Ein benutzerdefinierter Filter führt Ihre eigene Apex-Logik auf den Datensätzen aus, die eine Zielgruppe bis dahin eingegrenzt hat, und behält die Datensätze, die Ihre Logik akzeptiert. Verwenden Sie ihn, wenn sich die Regel nicht über Felder und verknüpfte Objekte ausdrücken lässt – etwa ein Berechtigungsservice, ein Scoring-Modell, eine Prüfung gegen ein externes System oder jede Entscheidung, die bereits in Ihrem eigenen Code liegt.

Sobald eine Klasse bereitgestellt ist, erscheint sie im Zielgruppen-Builder als Benutzerdefinierter Filter, neben Übergeordnete Beziehung, Verwandte Datensätze und Aggregat. Die Option wird nur bei Objekten angeboten, die Ihre Klasse unterstützt. In einer Organisation ohne benutzerdefinierte Filter ändert sich also nichts.

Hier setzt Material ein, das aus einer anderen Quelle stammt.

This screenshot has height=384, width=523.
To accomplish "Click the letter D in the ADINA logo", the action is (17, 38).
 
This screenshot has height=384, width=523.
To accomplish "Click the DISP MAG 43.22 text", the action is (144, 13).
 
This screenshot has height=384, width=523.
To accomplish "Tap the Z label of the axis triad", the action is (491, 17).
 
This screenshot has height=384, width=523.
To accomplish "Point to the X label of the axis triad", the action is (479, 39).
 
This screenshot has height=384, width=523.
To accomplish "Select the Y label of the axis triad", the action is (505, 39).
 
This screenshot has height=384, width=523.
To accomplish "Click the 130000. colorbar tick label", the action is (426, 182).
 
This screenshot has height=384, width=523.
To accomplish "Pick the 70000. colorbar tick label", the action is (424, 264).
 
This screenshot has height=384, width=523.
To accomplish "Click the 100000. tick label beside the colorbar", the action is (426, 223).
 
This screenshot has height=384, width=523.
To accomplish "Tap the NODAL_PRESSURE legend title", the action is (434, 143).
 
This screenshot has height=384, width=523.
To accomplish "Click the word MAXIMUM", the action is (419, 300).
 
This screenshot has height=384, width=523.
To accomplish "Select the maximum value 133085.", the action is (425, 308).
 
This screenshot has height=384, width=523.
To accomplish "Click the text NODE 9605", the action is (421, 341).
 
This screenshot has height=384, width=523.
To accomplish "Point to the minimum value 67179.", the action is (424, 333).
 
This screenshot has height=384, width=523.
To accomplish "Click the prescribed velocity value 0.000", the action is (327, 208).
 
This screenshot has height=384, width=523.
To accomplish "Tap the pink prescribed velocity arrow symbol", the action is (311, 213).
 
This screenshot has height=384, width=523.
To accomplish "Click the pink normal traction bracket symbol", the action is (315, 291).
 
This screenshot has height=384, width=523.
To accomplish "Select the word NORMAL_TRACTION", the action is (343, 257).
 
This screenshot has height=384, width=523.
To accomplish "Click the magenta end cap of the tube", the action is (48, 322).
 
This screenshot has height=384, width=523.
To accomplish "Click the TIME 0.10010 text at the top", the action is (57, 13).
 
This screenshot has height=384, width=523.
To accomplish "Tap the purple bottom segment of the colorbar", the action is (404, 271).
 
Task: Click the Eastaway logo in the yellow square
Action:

Ein benutzerdefinierter Filter ist eine Apex-Klasse, die lb.CustomFilter_Interface implementiert:

global interface CustomFilter_Interface {
Set<Id> filter(Set<Id> resultIds, List<CustomFilterParameter> parameters, CustomFilterContext context);
List<SObjectType> forObjects();
List<CustomFilterParameter> getParameters();
String getLabel();
String getDescription();
}
Methode Aufgabe Wann CAB sie aufruft
filter Entscheidet, welche Datensätze bestehen bleiben. Geben Sie die Teilmenge von resultIds zurück, die den Filter besteht; alles Weggelassene wird aus der Zielgruppe entfernt. Einmal pro Batch bei jedem Zielgruppenlauf und erneut für die Datensatzzahlen, die während der Bearbeitung angezeigt werden.
forObjects Deklariert, an welchen Objekten der Filter verwendet werden darf. Geben Sie null oder eine leere Liste zurück, um alle Objekte zuzulassen. Wenn der Builder entscheidet, ob Benutzerdefinierter Filter an einem Knoten angeboten wird.
getParameters Deklariert die benötigte Konfiguration. CAB rendert pro Parameter ein Eingabefeld und übergibt die Werte an filter. Geben Sie null zurück, wenn keine benötigt werden. Wenn der Builder die Einstellungen des Filters rendert, und erneut vor jedem Lauf, um gespeicherte Werte mit Ihren Deklarationen zusammenzuführen.
getLabel Der Name, den Benutzer auswählen. Ohne ihn müssten sie den Namen Ihrer Apex-Klasse lesen. Überall dort, wo der Filter aufgelistet oder angezeigt wird.
getDescription Ein bis zwei Sätze, die erklären, was der Filter tut. Wird unter der Auswahl angezeigt und an Cabby übergeben, damit er den Filter einordnen kann. Wie getLabel.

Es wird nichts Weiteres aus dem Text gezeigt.